Wunderbare Klangfarben
von Jürg Kesselring Sarganserländer (CH)

Es war ein ganzer, lebendiger Kompass oder Weltatlas, der abgespielt wurde.

Das Duo Aliada hat im Alten Bad Pfäfers ein besonderes Erlebnis für die Sinne geboten. Das Konzert der Wiener Musiker Bogdan Laketic und Michal Knot war ein musikalischer Hochgenuss.

Die beiden Künstler aus Wien, Bogdan Laketic am Akkordeon und Michal Knot am Sopran-Saxofon, entlocken im ausgewogen musikalischen, rhythmisch und agogisch perfekt aufeinander abgestimmten Zusammenspiel ihren beiden Instrumenten, ganz wunderbare, ungewöhnliche Klangfarben – ein fast «synaesthetisches » Erlebnis. Es sind Verbindungen, Allianzen (spanisch: Aliada), von Farben und Facetten von Klängen. Durch die virtuosen und besinnlichen Stücke werden verschiedene Sinne bei den Zuhörenden angeregt und im Kopf zu einem neuen Gesamtbild beziehungsweise -klang vereint, was sich spürbar auch körperlich auswirkt.

«Vielsaitiges» Akkordeon
In der Einleitung wurde der Hoffnung Ausdruck gegeben, dass dieser Musikgenuss sich auch als zuversichtliche Stimmung im Alltag auswirken werde und in der Tat wurden alle Anwesenden bei diesem Konzert aufs Wertvollste beschenkt.

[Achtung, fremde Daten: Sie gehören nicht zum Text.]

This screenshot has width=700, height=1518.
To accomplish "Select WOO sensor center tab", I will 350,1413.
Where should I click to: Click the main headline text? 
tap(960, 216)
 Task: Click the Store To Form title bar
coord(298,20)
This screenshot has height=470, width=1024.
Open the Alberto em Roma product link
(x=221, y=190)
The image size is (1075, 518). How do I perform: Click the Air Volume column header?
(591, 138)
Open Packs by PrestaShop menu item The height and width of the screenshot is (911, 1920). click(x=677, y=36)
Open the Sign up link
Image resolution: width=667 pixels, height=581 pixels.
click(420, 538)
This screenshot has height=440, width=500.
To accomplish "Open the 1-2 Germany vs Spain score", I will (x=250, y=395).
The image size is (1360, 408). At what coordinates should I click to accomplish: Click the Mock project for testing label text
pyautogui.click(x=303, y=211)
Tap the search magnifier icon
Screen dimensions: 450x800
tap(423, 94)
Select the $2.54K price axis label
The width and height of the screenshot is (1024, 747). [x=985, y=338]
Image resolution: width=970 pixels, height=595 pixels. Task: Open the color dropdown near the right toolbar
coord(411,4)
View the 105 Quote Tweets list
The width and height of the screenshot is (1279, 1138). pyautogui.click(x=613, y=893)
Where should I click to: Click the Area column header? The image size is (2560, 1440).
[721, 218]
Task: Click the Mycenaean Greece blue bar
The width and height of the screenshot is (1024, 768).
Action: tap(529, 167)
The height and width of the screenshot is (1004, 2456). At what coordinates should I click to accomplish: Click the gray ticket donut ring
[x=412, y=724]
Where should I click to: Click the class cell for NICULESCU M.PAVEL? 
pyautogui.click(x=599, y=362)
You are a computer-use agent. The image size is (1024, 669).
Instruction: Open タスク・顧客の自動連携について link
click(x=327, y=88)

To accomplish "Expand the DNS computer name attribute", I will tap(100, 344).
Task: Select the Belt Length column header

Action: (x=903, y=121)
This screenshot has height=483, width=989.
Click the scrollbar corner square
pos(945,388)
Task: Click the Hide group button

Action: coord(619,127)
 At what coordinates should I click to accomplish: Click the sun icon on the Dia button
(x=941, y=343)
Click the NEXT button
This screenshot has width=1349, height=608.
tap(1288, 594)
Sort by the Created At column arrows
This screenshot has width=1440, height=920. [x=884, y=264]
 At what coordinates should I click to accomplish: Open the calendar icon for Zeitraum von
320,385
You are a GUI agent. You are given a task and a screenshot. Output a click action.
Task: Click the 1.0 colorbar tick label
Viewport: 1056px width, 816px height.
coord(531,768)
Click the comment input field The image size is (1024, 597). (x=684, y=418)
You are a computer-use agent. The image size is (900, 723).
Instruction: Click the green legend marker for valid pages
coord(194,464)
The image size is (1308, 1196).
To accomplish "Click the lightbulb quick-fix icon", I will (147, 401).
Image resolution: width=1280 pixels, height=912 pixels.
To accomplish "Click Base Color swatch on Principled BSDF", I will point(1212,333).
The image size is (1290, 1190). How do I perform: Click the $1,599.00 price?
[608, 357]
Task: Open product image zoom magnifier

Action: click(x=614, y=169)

Der Belgier Adolphe Sax hatte lange versucht, ein neuartiges Instrument zu konstruieren, welches klanglich zwischen dem wärmend-biegsamen Ton der Klarinette und dem eher durchdringenden, näselnden Klang der Oboe liegen sollte. Im klassischen Sinfonieorchester wird das Saxofon weniger verwendet als etwa im New-Orleans-Jazz oder im Umfeld von Pop, Rock und Tanzmusik. Das Akkordeon ist besonders im Alpenraum besonders beliebt in der Volksmusik, so vielseitig, als ob es vielsaitig wäre. Das Programm wurde als «Ost und West» vorgestellt (es gibt auch eine CD der beiden Künstler mit diesem Titel), aber es war ein ganzer, lebendiger Kompass oder Weltatlas, der abgespielt wurde. Beginnend mit mehreren Walzern von Johannes Brahms (1833– 1897) in passenden, eigenen Arrangements für die beiden in der Musikgeschichte eher jungen akustischen Instrumente, die auch aus der Melancholie und perfekt synchronisierten rassigen Rhythmen eine Zuversicht vermitteln konnten. Dann ging es schon in den Norden zu Edvard Grieg (1843–1907) und seinen lyrischen Stücken, von denen auch gesagt wird, sie seien «ein Bekenntnis, eine Art von Tagebuch, das Grieg zeit seines Lebens führte, denn sie spiegeln intimste Momente aus dem Leben des Komponisten». Dies liess sich hier so feinfühlig vernehmen.

Eigene Version eines Volksliedes
Dann folgte eine eigene Version des ältesten dänischen Volksliedes und ein ungemein virtuoser Tanz, der auch mit dem Dänischen Streichquartett bekannt ist, hier aber in einer so sympathischen Klangmischung geboten wurde. Von Aaron Copland (1900–1990), der als bedeutendster amerikanische Komponist vorgestellt wurde, erklangen «Drei Stimmungen: Verbittert, Wehmütig und Jazzig» mit farbigen Gefühlsakzenten und von George Gershwin (1898–1937) drei Präludien, die in Fassungen für Klarinette und Klavier bekannter sind. Diese beiden Komponisten wirkten zwischen klassischen Ambitionen und moderner Unterhaltungsmusik.

Vier Kinderlieder vom Gründervater des Jazzrock
Dann wurde es «richtig jazzig» mit vier Kinderliedern von einem der bedeutendsten Jazz-Pianisten und -Komponisten, einem «Gründervater des Jazzrock » Chick Corea (1941–2021). Es wurde dabei über «Einfachheit» sinniert, aber die Schwierigkeit der brillant gemeisterten Komposition zeigte nichts davon. Zum Abschluss des Konzertes, vor einer atemberaubenden Zugabe, wurde von Arturo Márquez (geb. 1950) sein kubanisches «Danzón Nr. 2» dargeboten in einem eigenen Arrangement, das die bekannte Fassung für Orchester gekonnt mit derjenigen für Klavier klanglich zu verbinden wusste. Das Konzert am Sonntagnachmittag im Alten Bad Pfäfers war wieder ein musikalischer Hochgenuss. Die Ausstellung «Mescal e Margriata» von Yvonne Gienal und Luis Coray kann dort noch bis Ende Saison besucht werden.